Video data input means for inputting video data of a moving human body,
A feature data acquisition means for acquiring feature data expressing motion features from the input video data as user feature data, and
A modeler feature data storage means that stores the feature data of the modeler as modeler feature data,
It has a feature data comparison means for comparing the user feature data with the model feature data, a neural network configuration having an input layer, a plurality of intermediate layers, and an output layer, and the input layer is the feature data comparison means.
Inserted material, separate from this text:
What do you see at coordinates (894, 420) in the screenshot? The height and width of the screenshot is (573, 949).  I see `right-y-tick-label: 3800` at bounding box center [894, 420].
The output layer is provided with a means for capturing the comparison result, the output layer is provided with a number of neurons corresponding to the comparison result, and the correction amount calculation means for outputting the correction amount in the output layer is provided.
The correction content transmission means for transmitting the correction content to the operating user according to the output correction amount, and the correction content transmission means.
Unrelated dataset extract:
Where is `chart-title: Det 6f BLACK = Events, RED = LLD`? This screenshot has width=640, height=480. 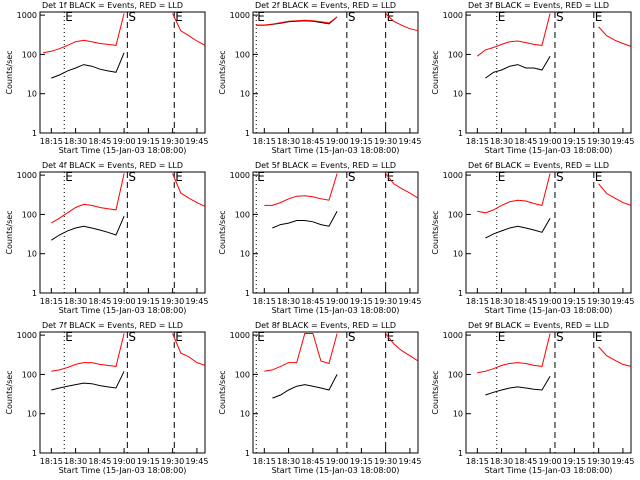
chart-title: Det 6f BLACK = Events, RED = LLD is located at coordinates (538, 166).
A motion correction device.

Computer,
Feature data acquisition means that acquires feature data that expresses the characteristics of operation as user feature data from video data,
Modeler feature data storage means that stores the feature data of the model as model feature data,
Teacher data storage that stores the feature data indicating the content to be corrected with respect to the feature data comparison means for comparing the user feature data with the model feature data and the comparison result by the feature data comparison means as teacher data. means,
It has a neural network configuration having an input layer, a plurality of intermediate layers, and an output layer, the input layer includes means for capturing the comparison result of the feature data comparison means, and the output layer is a number corresponding to the comparison result. A program for providing a neuron of the above and functioning as a learning means for changing a coefficient between neurons between layers so as to change the value of the neuron corresponding to the teacher data in the output layer.

Computer,
Feature data acquisition means that acquires feature data that expresses the characteristics of operation as user feature data from video data,
Modeler feature data storage means that stores the feature data of the model as model feature data,
A feature data comparison means for comparing the user feature data with the model feature data,
It has a neural network configuration having an input layer, a plurality of intermediate layers, and an output layer, the input layer includes means for capturing the comparison result of the feature data comparison means, and the output layer is a number corresponding to the comparison result. A correction amount calculation means, which is equipped with the above-mentioned neurons and outputs a correction amount in the output layer.
A program for functioning as a correction content transmission means for transmitting correction content to a user in operation according to the output correction amount.